The occupy Wall St movement has gone global in the past month and has even spread as far as New Zealand, albeit in a toned-down version. Many of the complaints of the movement are valid, although the situation is different here.
We haven't had the excesses of the investment bankers. Our banks are relatively simple, albeit equally large, concentrated and profitable.
There was some awful behaviour in the finance company sector, which forced several large taxpayer bailouts that had much of the whiff of the bailouts on Wall Street. We were lucky most collapsed before our deposit guarantee was introduced.
New Zealand also hasn't seen the complete transfer of income growth from the 99 per cent to the 1 per cent during the past 20 years, but there has still been a widening of the gap between the richest and the poorest.
Last year's tax cuts accelerated that movement and the property boom from 2002 to 2008 created a two-class society of rich property owners and tenants.
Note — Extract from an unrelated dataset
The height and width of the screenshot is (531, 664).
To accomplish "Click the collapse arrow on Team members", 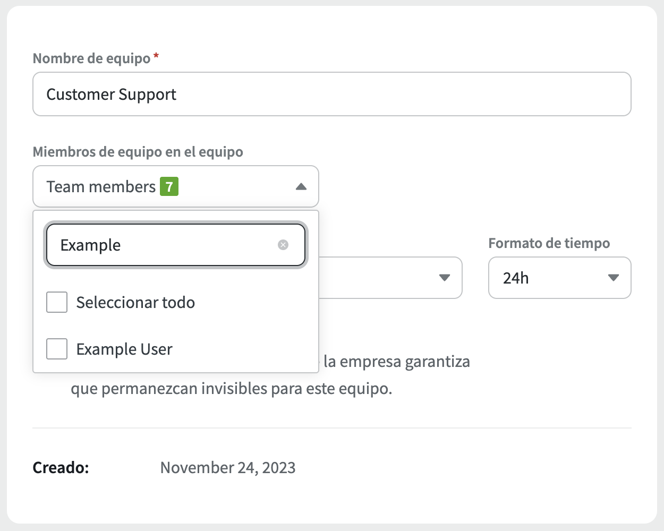I will pyautogui.click(x=301, y=186).
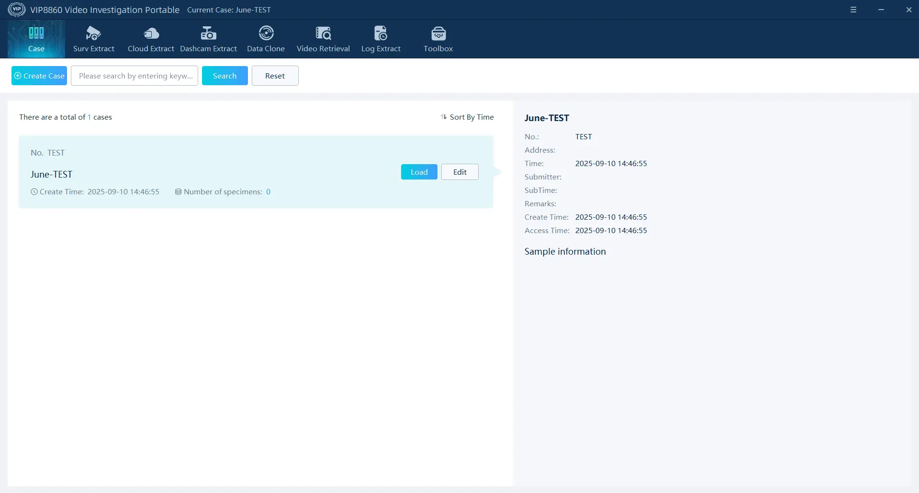Image resolution: width=919 pixels, height=493 pixels.
Task: Minimize the application window
Action: click(x=881, y=10)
The scale of the outrages was proportionately lower here, but there's still plenty for Occupy New Zealand protesters to campaign for:
1- A land tax to rectify the transfer of wealth to the landed generation and make our budget more sustainable.
2- Reversing the tax cuts for the highest income-earners, which are not working to boost economic growth and are being paid for by foreign borrowing.
3- Joining the European push for a global Financial Transactions Tax to forcibly reverse the financialisation of the economy.
4- Avoiding taxpayer bailouts of our biggest banks. The Reserve Bank's Open Bank Resolution proposal is heading in the right direction.
5 Extending the retirement age to 67 over time.
6- Our banks further reducing their reliance on foreign bank funding that can freeze in a crisis.
7- Pulling out of free trade talks with the United States, which is an enemy of free trade and bankrupt politically and financially.
8- Balancing our budget as quickly as possible to reduce the burden of debt on future generations.
9- Reducing consumption of imports, and saving, producing and exporting more.